世界各地で起きた大規模サイバー攻撃に北朝鮮が関与した可能性が浮上した。

社会の混乱や外貨の獲得を狙ったとみられている。
北朝鮮偵察総局傘下の「121部隊」が関わった可能性もある。
国家ぐるみのサイバー犯罪が事実であれば、国際社会にとって大きな脅威となる。

米グーグルの研究者は、今回の攻撃に使われたソフト「ワナクライ」の初期版に、北朝鮮が関与した技術的痕跡があると指摘した。
北朝鮮のハッカー集団「ラザルス」が2015年に使った攻撃ソフトと同じ記述がプログラムに見つかった。
ロシアの情報セキュリティー企業、カスペルスキー研究所は「ラザルスはウイルス工場を運営している」と指摘した。

今回の攻撃ソフトのもとになったのは、米国家安全保障局(NSA)が見つけたマイクロソフトの基本ソフト(OS)「ウィンドウズ」の欠陥だ。
ハッカー集団「シャドー・ブローカーズ」がネットで暴露し、ラザルスはこの欠陥を突くソフトを開発したとみられる。

韓国メディアは「121部隊」が攻撃の背後にいると指摘する。
韓国大手紙の中央日報によると、北朝鮮のサイバー攻撃は同部隊が主に担当する。
上部組織の偵察総局は戦時は情報収集と工作活動に従事するが、平時の業務は「テロ」だ。
2月にマレーシアで起きた金正男(キム・ジョンナム)氏の殺害事件にも関与したとされる。

北朝鮮はサイバー戦を核・ミサイル開発と並ぶ戦略手段に位置づけているという。
サイバー攻撃要員は7000人程度と推定され、主に中国の瀋陽や丹東のホテルに長期滞在して活動しているもようだ。

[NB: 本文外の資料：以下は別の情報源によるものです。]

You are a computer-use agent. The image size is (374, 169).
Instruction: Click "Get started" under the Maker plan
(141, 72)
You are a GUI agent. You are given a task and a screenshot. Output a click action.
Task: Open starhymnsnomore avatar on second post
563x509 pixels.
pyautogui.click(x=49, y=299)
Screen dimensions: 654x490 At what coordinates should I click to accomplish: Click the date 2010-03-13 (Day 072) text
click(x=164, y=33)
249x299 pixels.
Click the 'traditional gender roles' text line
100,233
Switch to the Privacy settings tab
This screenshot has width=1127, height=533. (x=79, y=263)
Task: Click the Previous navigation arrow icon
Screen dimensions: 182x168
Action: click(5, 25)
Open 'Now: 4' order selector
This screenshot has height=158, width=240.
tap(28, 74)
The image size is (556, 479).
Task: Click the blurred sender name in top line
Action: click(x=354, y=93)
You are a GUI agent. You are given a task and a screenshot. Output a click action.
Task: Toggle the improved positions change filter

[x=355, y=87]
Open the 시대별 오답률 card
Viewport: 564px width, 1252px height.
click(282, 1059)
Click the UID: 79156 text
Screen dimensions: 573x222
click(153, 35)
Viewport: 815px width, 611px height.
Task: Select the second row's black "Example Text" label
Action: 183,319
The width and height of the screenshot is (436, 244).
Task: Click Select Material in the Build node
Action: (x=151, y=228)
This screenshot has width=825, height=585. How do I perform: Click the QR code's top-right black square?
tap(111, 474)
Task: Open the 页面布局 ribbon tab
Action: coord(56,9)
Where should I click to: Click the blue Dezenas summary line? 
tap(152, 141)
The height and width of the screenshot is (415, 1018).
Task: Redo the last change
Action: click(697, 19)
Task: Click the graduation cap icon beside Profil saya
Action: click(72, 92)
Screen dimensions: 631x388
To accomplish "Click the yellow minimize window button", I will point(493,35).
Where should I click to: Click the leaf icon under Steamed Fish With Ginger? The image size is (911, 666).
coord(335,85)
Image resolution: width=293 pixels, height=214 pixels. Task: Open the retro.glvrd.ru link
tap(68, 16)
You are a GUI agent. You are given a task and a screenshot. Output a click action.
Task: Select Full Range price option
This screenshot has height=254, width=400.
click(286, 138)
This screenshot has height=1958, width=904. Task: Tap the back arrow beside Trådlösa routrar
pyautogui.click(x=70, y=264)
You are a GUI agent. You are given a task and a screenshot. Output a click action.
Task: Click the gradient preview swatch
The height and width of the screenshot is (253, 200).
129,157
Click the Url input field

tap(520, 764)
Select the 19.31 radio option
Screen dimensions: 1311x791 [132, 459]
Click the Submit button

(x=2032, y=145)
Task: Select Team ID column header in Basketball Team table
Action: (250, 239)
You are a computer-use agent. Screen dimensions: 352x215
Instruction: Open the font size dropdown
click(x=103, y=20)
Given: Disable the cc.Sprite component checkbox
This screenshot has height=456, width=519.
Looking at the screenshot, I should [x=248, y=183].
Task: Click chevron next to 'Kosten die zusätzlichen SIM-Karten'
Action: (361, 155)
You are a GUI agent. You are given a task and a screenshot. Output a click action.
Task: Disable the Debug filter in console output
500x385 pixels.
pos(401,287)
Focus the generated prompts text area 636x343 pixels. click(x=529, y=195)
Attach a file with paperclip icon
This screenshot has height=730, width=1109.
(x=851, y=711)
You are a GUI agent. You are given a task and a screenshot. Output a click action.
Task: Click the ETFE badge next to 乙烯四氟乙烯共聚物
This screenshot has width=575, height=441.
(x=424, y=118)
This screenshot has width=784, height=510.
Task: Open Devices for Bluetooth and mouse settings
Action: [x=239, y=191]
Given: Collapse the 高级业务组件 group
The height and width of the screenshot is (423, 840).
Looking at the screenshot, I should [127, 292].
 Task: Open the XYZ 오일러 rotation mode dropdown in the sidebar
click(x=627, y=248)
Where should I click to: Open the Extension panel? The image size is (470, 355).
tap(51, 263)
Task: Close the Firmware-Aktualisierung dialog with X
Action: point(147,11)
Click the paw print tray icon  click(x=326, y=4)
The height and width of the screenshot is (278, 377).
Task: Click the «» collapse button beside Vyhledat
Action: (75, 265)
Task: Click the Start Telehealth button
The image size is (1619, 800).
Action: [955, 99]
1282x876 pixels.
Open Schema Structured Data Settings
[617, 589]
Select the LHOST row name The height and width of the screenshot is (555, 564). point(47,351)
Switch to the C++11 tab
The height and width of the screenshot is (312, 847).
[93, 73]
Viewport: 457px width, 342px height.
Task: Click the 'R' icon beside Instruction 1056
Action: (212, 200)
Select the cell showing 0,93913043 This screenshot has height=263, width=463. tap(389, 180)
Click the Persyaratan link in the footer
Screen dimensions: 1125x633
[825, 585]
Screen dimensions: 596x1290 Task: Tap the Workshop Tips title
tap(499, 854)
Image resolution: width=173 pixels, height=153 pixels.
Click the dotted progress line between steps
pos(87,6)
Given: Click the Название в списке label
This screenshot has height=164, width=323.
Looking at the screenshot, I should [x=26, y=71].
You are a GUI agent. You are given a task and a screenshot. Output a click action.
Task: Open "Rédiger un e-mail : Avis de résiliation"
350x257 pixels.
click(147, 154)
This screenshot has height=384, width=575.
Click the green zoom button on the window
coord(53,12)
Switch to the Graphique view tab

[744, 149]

14年に発覚したソニー米映画子会社へのサイバー攻撃も同部隊が実行したとされる。
同社は当時、金正恩(キム・ジョンウン)委員長の暗殺計画を題材にしたコメディー映画「ザ・インタビュー」を制作し、公開準備を進めていた。
北朝鮮は関与を認めなかったが、米政府は政府ぐるみの犯行と断定し、偵察総局や関係者らを対象とする追加制裁に踏み切った。

同部隊は銀行へのサイバー攻撃で資金を奪取する「銀行強盗」にも乗り出しているようだ。
バングラデシュ中銀のハッキング事件にも関わったとされ、北朝鮮は世界の大手金融機関でつくる国際銀行間通信協会(スイフト)から締め出された。

スイフトから締め出され、ネットワークを通じた銀行のハッキングが困難になった。北朝鮮は、データ復旧の代わりに金銭を要求する「ランサム(身代金)ウエア」を新たな資金獲得手段に位置づけているという。

韓国の国家情報院は北朝鮮による犯行説について「確認されてはいないが、北朝鮮の可能性を含めて関連事案を把握中だ」と語った。